Opportunities To Improve Pedestrian Safety
Pedestrian safety should be recognized as a national transportation safety priority on par with automobile and railroad safety programs. To make our roads safer for walking we recommend that Congress:
(1) Preserve and Strengthen ISTEA’s Current Safety Programs to Better Protect Pedestrians
Congress must adequately fund pedestrian safety activities. Specifically, ISTEA’s safety programs must be improved to
(a) Fund projects that promote pedestrian safety (from the federal safety set-aside program) at a level equivalent to the rate of pedestrian fatalities nationwide (i.e. roughly 14 percent).
(b) Expand the federal safety funding program (ISTEA’s “safety set-aside”) to enhance opportunities for funding safety programs for pedestrians, bicyclists and people with disabilities.
(c) Allow more local control over where and how federal safety funds are spent to ensure that local pedestrian safety and other community transportation priorities are given full consideration.
(d) Continue other federal highway safety programs (S. 402 and 410 of ISTEA) and promote increased public involvement.
(2) Establish A National Goal of Increasing Pedestrian Safety
Congress should establish the goals of DOT’s National Bicycling and Walking Study — a doubling of the percentage of total trips made by biking and walking, while reducing fatalities by 10 percent — as national policy. ISTEA should contain an incentive program for transportation safety based on measurable changes in a state’s per capita fatality rate.
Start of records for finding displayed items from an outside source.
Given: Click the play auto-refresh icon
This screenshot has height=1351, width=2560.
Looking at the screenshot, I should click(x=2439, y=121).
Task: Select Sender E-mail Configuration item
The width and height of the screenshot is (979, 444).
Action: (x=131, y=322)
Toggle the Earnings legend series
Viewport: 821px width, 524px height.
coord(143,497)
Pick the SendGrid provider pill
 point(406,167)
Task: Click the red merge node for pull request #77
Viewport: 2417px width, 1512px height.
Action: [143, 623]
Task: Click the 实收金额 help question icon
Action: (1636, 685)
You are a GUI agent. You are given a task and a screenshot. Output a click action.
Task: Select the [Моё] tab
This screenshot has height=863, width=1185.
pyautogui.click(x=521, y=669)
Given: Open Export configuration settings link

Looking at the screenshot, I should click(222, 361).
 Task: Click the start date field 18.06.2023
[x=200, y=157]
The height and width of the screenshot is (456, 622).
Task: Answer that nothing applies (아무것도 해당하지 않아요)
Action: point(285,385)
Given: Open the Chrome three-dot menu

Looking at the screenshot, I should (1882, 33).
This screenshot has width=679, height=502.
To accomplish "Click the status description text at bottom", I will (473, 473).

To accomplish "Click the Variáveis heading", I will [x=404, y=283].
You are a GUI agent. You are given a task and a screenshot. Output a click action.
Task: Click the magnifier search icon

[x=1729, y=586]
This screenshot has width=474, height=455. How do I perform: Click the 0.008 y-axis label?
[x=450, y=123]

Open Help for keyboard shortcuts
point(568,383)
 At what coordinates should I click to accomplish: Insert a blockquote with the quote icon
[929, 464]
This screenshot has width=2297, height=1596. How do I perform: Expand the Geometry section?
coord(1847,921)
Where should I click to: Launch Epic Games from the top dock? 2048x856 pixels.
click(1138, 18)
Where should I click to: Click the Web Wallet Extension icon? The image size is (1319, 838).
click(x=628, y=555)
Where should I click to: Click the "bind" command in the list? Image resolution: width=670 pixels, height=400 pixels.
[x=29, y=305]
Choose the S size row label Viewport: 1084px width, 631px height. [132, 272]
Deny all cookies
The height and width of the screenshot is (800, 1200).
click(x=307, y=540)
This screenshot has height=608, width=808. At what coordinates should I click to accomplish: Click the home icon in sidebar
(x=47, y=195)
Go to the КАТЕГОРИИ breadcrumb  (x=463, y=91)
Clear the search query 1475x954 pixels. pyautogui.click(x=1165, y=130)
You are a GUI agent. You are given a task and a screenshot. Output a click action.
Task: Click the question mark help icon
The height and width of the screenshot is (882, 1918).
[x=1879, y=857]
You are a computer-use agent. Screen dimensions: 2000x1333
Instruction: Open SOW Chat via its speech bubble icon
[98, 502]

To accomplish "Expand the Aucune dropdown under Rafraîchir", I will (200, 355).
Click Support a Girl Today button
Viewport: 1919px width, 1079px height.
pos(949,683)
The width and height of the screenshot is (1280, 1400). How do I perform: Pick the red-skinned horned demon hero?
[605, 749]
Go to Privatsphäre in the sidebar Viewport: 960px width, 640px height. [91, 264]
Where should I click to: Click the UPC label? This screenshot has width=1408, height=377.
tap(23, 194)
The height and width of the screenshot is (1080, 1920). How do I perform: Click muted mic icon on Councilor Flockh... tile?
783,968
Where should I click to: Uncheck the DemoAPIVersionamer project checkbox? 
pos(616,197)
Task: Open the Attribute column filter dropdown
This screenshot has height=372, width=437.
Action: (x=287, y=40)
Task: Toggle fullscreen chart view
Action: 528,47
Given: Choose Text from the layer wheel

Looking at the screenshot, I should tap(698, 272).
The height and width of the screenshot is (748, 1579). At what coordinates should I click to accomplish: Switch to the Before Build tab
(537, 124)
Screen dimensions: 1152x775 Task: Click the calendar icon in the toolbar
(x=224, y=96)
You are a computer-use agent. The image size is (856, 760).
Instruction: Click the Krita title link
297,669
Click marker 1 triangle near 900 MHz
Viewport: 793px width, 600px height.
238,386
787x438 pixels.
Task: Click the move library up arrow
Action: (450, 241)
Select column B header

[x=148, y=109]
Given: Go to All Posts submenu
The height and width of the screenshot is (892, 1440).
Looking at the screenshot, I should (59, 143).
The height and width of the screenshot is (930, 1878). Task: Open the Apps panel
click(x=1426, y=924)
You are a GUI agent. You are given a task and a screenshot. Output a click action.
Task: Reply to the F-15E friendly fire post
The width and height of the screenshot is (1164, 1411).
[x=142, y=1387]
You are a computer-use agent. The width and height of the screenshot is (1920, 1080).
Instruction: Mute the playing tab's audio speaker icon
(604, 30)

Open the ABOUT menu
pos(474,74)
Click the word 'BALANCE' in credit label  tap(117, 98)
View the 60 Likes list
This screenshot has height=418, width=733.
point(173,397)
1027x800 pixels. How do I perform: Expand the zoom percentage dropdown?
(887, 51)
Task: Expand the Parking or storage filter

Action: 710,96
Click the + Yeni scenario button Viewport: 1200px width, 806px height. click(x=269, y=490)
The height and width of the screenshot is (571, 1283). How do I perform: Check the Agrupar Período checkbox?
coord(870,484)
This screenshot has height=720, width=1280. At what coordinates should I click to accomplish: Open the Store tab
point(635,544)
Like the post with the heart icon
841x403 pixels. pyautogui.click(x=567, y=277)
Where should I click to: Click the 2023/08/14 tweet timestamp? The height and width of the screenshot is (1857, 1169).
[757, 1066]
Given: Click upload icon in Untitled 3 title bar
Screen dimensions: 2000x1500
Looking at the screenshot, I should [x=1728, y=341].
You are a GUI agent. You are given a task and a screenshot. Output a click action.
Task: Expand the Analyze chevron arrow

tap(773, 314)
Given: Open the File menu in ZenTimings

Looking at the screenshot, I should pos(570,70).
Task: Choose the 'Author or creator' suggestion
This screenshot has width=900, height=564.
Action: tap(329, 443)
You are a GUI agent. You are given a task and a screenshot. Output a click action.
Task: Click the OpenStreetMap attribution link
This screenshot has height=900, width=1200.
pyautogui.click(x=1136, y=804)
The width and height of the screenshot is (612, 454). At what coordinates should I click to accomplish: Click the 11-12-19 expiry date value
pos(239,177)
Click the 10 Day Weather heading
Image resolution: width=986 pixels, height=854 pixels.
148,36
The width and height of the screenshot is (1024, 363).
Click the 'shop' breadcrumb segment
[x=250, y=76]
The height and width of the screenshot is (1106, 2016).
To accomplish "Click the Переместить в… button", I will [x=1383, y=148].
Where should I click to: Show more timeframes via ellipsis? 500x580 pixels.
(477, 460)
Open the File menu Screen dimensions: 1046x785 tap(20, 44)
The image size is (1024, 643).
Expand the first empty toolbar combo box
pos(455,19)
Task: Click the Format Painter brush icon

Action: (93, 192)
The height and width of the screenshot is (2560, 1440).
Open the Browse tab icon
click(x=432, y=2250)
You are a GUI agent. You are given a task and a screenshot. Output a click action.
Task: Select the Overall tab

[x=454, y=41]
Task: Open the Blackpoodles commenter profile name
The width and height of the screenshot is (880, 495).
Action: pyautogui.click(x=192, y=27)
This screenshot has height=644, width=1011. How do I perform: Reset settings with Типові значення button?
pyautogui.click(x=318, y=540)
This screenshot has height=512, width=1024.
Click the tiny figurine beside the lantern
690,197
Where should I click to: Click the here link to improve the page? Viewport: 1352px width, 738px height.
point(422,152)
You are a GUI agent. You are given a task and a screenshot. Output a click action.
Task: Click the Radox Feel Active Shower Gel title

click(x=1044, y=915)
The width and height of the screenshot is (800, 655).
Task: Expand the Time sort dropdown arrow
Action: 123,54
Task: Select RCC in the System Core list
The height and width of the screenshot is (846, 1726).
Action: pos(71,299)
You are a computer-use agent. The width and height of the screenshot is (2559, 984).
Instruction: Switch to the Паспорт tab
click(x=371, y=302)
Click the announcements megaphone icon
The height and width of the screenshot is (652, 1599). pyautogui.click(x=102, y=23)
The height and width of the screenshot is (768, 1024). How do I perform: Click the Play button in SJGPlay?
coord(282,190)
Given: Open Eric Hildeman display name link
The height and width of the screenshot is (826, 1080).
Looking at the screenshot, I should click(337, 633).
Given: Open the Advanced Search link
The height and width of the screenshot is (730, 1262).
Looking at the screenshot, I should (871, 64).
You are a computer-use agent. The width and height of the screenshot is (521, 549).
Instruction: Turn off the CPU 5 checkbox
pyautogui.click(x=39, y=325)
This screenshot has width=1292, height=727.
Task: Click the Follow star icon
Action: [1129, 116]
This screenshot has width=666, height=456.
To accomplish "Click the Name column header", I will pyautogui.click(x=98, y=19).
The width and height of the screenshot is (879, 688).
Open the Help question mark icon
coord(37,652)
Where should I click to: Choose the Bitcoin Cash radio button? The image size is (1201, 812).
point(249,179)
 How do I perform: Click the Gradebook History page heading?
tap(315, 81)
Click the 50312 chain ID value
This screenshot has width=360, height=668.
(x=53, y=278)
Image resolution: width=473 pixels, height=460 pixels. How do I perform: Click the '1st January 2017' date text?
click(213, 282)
A goal and incentive system of this type will create financial incentives for pedestrian safety through a dedicated fund linked to measurable improvements in reductions in accidents and fatalities.
(3) Ensure that Road-Building Projects Don’t Increase Hazards for Pedestrians, including Children, the Elderly and the Disabled
All ISTEA-funded projects should be required to plan for the safe accommodation of pedestrians as well as other vulnerable users of the roadway (bicyclists, children, elderly and the disabled). All too often, past highway safety “improvements” have exactly the opposite effect on pedestrians. In order to remedy this problem, Congress must ensure that all existing and new roads on which pedestrians are permitted are designed and constructed to provide appropriate walking spaces and safety features for pedestrians.
(4) Collect More Accurate and Detailed Data on Pedestrians and Walking
Pedestrian safety efforts are hindered by the widespread lack of reliable and comprehensive data on walking. There is no comprehensive information on miles walked, as there is for vehicle miles traveled. Little is known about how much people walk, why they walk, what other options they have, and how these factors vary with the age of the pedestrian. The reauthorization of ISTEA presents an ideal opportunity to fill this information vacuum by requiring that the U.S. Department of Transportation collect better, more detailed and more accurate data on levels of walking, injury and fatality rates and the relative risks faced by pedestrians.
Note: 1 This includes funding for dedicated pedestrian projects only, such as installing speed bumps, constructing roundabouts (a form of traffic circle), diverting non-local drivers away from local streets, changing pavement surfaces, and narrowing the roadway. It does not include funds for auto safety projects, like traffic signals, that have an incidental effect on pedestrians.